■ Task: Every line from the one containing "Task: Click the plus add attachment button" through the last line below should be reproduced exactly; please include nothing else.

BEGIN

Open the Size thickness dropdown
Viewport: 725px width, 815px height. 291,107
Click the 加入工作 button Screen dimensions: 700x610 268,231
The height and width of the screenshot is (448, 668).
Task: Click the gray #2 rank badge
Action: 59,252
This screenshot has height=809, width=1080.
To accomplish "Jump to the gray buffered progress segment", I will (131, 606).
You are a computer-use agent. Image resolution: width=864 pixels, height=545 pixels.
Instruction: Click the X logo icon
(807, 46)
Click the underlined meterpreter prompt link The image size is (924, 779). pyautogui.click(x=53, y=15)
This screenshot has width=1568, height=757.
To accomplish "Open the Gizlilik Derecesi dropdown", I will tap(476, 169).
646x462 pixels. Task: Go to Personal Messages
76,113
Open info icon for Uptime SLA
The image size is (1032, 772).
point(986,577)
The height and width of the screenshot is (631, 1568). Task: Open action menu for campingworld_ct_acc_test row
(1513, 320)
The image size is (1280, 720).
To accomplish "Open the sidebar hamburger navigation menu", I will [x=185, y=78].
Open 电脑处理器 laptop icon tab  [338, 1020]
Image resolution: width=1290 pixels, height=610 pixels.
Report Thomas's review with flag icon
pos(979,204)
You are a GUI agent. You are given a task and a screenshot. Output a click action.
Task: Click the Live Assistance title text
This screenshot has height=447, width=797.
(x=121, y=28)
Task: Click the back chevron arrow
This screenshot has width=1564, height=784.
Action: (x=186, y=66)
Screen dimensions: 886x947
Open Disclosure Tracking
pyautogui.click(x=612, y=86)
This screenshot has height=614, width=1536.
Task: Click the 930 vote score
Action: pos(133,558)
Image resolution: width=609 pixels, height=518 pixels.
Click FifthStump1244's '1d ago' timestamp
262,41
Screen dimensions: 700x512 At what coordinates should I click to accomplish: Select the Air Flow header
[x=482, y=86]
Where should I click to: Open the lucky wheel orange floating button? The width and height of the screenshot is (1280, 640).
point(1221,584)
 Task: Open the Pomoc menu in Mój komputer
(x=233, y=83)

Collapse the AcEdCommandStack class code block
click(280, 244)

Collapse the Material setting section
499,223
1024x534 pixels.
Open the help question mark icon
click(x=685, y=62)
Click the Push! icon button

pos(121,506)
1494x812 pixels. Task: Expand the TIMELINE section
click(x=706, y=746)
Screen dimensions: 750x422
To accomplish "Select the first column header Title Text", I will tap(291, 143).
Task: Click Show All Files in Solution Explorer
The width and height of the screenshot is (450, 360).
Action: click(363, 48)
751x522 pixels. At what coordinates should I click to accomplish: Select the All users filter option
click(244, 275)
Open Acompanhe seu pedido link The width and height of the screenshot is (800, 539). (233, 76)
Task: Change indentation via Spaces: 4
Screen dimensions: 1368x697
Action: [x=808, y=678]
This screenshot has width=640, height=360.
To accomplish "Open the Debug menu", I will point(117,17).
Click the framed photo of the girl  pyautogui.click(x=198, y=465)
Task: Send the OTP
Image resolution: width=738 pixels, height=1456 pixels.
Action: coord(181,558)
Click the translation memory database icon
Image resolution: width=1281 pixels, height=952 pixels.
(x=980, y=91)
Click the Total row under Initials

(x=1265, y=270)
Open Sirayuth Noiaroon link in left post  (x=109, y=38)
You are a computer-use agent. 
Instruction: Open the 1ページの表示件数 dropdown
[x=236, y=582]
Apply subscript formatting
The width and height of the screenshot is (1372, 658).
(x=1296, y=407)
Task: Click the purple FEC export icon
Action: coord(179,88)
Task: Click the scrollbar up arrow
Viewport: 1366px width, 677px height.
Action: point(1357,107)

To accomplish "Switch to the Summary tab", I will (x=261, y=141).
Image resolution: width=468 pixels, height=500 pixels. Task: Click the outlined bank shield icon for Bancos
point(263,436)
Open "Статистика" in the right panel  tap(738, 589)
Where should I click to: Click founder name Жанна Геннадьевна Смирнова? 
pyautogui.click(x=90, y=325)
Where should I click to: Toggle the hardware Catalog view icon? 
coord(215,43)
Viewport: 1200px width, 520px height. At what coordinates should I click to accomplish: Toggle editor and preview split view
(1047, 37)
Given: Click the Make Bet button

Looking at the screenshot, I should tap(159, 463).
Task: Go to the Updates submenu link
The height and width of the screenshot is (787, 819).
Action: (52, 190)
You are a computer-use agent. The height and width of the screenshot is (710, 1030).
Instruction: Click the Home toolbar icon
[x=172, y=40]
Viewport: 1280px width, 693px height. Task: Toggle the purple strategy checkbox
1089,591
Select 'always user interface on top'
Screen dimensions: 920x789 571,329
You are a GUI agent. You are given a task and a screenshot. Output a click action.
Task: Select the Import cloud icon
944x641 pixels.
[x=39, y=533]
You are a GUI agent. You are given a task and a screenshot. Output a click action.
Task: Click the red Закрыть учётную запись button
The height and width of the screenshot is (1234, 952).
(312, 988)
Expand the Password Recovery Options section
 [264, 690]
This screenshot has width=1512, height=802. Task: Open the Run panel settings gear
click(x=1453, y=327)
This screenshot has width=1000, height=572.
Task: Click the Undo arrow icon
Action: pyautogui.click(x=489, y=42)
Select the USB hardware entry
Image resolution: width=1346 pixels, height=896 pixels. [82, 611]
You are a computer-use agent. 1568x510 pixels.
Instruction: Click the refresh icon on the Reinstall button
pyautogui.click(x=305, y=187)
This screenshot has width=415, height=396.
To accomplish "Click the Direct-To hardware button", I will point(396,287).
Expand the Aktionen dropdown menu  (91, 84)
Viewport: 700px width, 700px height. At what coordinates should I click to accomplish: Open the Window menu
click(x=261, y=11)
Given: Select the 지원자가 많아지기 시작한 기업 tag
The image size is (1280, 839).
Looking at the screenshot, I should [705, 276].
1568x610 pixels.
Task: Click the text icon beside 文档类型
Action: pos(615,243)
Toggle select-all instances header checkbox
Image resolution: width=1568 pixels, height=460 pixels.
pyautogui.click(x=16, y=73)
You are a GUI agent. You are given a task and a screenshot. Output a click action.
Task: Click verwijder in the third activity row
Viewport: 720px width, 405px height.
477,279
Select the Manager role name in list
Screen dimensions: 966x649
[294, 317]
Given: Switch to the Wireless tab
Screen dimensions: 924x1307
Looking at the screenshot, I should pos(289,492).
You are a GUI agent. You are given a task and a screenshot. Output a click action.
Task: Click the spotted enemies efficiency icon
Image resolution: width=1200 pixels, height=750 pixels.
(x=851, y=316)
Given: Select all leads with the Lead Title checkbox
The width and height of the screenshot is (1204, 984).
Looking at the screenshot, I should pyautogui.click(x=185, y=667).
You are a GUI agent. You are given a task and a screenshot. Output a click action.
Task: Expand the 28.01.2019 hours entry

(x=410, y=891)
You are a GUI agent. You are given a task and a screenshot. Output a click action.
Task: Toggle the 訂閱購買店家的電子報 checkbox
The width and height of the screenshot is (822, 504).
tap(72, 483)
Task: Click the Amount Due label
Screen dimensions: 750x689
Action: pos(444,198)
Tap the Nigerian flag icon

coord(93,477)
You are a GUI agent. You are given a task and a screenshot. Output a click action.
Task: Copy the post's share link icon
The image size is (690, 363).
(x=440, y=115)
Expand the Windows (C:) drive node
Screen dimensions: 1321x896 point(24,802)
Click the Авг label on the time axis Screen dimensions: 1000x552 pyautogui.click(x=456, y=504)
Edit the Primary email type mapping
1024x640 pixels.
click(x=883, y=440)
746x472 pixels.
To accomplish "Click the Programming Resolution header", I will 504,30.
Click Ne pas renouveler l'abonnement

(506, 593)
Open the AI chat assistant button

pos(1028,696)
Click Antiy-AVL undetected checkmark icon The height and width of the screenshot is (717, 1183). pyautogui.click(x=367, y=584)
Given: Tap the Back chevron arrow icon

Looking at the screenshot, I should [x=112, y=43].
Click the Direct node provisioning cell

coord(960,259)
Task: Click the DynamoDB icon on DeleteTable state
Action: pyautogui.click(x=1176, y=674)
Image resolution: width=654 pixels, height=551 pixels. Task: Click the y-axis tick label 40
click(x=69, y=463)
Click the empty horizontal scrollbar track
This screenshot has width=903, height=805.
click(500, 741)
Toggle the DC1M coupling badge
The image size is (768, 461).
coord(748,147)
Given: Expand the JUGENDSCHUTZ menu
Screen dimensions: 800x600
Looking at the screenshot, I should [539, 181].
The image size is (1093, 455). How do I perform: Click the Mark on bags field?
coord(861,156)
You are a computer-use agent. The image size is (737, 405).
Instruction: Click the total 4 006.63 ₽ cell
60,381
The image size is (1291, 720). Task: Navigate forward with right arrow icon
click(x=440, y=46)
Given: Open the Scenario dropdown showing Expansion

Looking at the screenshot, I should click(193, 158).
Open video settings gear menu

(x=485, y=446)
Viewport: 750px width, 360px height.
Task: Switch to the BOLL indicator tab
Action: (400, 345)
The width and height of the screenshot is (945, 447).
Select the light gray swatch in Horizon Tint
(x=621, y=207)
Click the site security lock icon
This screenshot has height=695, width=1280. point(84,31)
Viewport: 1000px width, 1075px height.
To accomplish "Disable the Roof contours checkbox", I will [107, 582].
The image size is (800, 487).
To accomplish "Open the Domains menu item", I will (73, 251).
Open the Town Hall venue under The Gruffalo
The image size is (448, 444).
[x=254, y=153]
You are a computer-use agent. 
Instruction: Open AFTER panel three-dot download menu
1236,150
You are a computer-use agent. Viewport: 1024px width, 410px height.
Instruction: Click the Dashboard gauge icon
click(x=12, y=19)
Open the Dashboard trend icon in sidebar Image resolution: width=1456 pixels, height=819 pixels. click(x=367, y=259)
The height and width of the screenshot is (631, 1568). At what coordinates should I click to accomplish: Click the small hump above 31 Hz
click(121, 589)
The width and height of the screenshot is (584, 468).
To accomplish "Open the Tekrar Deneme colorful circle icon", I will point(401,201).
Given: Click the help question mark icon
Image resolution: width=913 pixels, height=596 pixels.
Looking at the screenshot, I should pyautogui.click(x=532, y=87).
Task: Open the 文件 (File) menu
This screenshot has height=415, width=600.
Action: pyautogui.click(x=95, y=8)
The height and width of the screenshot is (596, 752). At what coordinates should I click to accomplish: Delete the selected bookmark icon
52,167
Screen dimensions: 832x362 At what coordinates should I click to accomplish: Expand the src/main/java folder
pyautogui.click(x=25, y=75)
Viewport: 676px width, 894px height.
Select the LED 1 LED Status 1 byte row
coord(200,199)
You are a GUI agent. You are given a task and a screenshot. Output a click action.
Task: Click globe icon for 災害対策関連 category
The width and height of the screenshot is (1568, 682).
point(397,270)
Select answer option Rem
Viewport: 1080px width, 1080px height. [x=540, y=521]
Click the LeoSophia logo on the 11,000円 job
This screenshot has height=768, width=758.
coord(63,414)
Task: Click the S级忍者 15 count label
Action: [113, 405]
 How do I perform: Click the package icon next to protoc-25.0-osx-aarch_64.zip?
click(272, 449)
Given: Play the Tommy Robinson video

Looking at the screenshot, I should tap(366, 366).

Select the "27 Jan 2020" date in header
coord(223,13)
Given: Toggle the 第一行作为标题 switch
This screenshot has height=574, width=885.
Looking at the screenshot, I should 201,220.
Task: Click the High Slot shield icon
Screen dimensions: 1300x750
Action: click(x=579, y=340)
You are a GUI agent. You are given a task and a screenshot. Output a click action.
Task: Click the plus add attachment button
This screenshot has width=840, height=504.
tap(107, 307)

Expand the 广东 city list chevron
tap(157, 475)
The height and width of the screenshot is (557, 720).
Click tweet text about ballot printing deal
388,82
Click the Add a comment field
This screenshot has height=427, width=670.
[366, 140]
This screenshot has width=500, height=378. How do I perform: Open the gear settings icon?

END

■ Result:
Task: Click the plus add attachment button
This screenshot has width=840, height=504.
tap(107, 307)

Expand the 广东 city list chevron
tap(157, 475)
The height and width of the screenshot is (557, 720).
Click tweet text about ballot printing deal
388,82
Click the Add a comment field
This screenshot has height=427, width=670.
[366, 140]
This screenshot has width=500, height=378. How do I perform: Open the gear settings icon?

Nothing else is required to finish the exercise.